# Importing libraries

In [7]:
import pandas as pd
from common_fun import *

# Read parquet file

In [2]:
file_path = "../data/eng_1516_events.parquet"

In [3]:
df = pd.read_parquet(file_path)

In [6]:
group_pos = pd.read_csv('../data/expanded_positions.csv')

Saving column names

In [4]:
column_list = df.columns.tolist()

In [13]:
group_pos_df = pd.merge(
    df,
    group_pos,
    left_on='position',
    right_on='Position Name'
)
group_pos_df = group_pos_df.drop(columns=['Position Number','Position Abbreviation', 'Position Name'])
group_pos_df = group_pos_df.rename(columns={'Position Category': 'position_group_name'})

In [16]:
def get_player_pos_match(event_data: pd.DataFrame) -> pd.DataFrame:
    """Count how many times over all the matches each player assumed
    each position.

    Parameters
    ----------
    event_data : pd.DataFrame
        Statsbomb event data of all the matches

    Returns
    -------
    pd.DataFrame
        Dataframe with player_id, player, position_group_name, pos_count
    """
    player_pos = pd.DataFrame(columns=['match_id','player_id','player','position_group_name'])
    # Iterate over each match and save the players' positions
    for match_id, match_df in event_data.groupby(by='match_id'):
        curr_player_pos = match_df[['player_id','player','position_group_name']].drop_duplicates(ignore_index=True).dropna()
        curr_player_pos['match_id'] = match_id
        player_pos = pd.concat([player_pos, curr_player_pos], ignore_index=True)
    # Exclude the Substitute position
    player_pos = player_pos[player_pos['position_group_name'] != 'Substitute']
    # For each player count how many times he assumed each position
    player_pos = player_pos.groupby(by=['player_id','player']) \
                            ['position_group_name'].value_counts() \
                            .reset_index(name='pos_count')
    return player_pos

In [17]:
def get_player_position(event_data: pd.DataFrame) -> pd.DataFrame:
    """Get the main player's position.

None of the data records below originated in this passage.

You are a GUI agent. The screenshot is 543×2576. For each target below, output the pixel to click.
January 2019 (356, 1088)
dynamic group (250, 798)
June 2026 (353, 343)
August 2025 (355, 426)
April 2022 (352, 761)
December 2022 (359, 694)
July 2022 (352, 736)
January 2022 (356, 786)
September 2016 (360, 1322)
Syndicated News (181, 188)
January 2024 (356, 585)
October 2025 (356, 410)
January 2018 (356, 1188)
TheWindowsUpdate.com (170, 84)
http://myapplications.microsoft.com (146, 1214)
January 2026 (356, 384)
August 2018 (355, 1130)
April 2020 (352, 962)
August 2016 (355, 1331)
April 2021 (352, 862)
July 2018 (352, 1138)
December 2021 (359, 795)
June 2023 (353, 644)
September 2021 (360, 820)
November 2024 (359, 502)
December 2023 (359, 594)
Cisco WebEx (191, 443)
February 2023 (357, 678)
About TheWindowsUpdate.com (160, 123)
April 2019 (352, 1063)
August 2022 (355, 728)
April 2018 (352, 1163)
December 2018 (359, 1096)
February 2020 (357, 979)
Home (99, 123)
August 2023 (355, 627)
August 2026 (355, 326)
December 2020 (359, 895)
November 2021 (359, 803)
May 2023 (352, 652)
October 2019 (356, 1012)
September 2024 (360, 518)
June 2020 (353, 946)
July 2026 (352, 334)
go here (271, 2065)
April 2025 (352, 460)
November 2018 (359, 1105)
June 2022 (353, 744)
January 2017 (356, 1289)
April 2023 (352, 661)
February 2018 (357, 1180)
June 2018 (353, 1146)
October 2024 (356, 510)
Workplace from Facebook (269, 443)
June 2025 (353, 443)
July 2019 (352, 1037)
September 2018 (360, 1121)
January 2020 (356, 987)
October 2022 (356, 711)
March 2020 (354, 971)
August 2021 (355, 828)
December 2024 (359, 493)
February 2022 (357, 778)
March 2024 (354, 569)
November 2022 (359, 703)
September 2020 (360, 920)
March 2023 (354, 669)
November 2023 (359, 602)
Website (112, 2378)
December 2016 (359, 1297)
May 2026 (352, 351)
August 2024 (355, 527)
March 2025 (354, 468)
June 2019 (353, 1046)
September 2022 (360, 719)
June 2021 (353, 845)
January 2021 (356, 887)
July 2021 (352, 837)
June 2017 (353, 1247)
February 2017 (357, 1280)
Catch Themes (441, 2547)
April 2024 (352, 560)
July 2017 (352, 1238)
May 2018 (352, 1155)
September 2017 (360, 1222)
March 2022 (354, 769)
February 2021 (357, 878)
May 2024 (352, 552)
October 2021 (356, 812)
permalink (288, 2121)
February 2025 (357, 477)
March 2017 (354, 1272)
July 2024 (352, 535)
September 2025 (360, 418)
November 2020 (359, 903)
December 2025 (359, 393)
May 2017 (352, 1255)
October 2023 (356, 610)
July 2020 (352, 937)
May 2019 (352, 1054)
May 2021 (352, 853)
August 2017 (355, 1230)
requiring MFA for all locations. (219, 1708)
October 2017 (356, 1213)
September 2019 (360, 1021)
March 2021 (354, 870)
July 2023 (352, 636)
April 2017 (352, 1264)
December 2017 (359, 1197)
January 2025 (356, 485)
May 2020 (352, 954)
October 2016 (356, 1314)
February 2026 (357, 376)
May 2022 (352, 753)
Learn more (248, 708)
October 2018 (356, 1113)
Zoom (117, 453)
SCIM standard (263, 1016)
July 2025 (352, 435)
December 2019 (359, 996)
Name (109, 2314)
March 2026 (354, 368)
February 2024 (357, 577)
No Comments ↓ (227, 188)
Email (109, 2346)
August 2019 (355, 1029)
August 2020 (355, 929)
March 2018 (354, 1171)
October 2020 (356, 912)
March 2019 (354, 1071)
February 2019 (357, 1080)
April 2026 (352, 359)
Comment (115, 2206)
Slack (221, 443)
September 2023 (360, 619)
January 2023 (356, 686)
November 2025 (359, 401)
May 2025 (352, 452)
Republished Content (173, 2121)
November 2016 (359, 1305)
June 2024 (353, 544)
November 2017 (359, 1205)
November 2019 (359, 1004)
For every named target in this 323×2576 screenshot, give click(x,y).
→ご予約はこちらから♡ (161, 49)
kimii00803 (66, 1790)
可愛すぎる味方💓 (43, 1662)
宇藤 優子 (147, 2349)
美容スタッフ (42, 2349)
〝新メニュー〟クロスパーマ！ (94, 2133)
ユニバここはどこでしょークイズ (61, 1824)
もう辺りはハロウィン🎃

First, count how many times over
    matches a player had a certain position; then, keep only the position(s)
    with the maximum count (in case of tied values keep all the positions with
    the maximum). The main player's position is the position that he had one 
    time more of the other ones.

    Parameters
    ----------
    event_data : pd.DataFrame
        Statsbomb event data of all the matches

    Returns
    -------
    pd.DataFrame
        Dataframe with player_id, player_name, position_group_name
    """
    player_pos_count = get_player_pos_match(event_data=event_data)
    # Find the maximum position count for each player
    max_counts = player_pos_count.groupby(['player_id', 'player'])['pos_count'].transform('max')
    p_pos = player_pos_count[player_pos_count['pos_count'] == max_counts]
    p_pos = p_pos.drop(columns='pos_count')
    return p_pos

In [18]:
player_positions = get_player_position(event_data=group_pos_df)

  player_pos = pd.concat([player_pos, curr_player_pos], ignore_index=True)


In [19]:
player_positions.to_csv('../data/player_positions.csv', index=False)